→ **THE INPUT**:
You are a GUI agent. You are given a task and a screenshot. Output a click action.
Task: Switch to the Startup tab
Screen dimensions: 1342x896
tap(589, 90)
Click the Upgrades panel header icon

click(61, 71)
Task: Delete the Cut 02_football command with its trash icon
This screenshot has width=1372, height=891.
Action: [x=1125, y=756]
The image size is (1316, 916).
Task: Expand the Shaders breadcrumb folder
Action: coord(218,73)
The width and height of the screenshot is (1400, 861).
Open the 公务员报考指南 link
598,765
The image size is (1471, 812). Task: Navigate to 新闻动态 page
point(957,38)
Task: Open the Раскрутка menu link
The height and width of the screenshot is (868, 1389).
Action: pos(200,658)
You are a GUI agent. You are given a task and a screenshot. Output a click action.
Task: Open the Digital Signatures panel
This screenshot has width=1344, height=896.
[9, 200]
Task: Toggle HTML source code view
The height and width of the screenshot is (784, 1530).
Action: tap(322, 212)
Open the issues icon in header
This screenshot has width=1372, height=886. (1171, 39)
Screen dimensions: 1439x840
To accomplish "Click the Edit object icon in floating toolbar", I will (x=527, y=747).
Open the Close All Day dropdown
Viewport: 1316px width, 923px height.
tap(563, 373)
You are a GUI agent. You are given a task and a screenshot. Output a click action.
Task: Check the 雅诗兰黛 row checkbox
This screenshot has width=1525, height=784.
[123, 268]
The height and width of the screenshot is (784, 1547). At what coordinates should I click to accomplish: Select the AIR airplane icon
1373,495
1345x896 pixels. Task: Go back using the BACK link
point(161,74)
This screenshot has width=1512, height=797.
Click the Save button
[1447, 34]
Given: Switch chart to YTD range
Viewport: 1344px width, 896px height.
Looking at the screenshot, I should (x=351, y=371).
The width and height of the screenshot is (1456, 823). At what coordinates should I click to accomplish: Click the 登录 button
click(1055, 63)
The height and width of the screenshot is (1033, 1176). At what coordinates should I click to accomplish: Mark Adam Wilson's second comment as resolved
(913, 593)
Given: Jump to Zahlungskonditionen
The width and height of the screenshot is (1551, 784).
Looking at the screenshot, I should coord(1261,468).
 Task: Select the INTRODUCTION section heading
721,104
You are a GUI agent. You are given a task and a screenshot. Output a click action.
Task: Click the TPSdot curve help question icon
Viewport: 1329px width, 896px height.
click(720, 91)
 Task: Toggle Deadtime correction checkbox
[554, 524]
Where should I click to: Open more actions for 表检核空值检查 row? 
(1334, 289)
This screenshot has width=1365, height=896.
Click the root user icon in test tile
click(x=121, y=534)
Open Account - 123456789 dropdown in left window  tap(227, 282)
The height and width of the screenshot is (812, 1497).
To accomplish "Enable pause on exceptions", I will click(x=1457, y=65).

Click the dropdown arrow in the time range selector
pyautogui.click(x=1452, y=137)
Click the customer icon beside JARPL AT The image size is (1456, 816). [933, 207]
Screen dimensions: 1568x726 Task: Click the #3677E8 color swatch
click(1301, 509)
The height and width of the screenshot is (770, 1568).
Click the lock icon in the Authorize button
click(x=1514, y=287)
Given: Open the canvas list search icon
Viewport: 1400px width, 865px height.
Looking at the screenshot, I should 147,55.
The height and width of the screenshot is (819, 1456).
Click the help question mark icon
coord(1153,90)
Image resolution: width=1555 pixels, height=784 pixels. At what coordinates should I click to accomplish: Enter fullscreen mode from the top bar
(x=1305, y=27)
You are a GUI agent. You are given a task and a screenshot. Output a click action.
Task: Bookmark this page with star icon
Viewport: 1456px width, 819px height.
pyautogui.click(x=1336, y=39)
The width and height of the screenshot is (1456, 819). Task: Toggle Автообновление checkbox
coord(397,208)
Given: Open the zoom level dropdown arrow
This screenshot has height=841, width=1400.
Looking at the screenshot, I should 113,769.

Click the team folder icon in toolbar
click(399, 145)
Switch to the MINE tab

→ **EXERCISE**: Look through the data above for the string "with" and copy every line where it appears.

→ **YOUR RESPONSE**:
Task: Delete the Cut 02_football command with its trash icon
Task: Bookmark this page with star icon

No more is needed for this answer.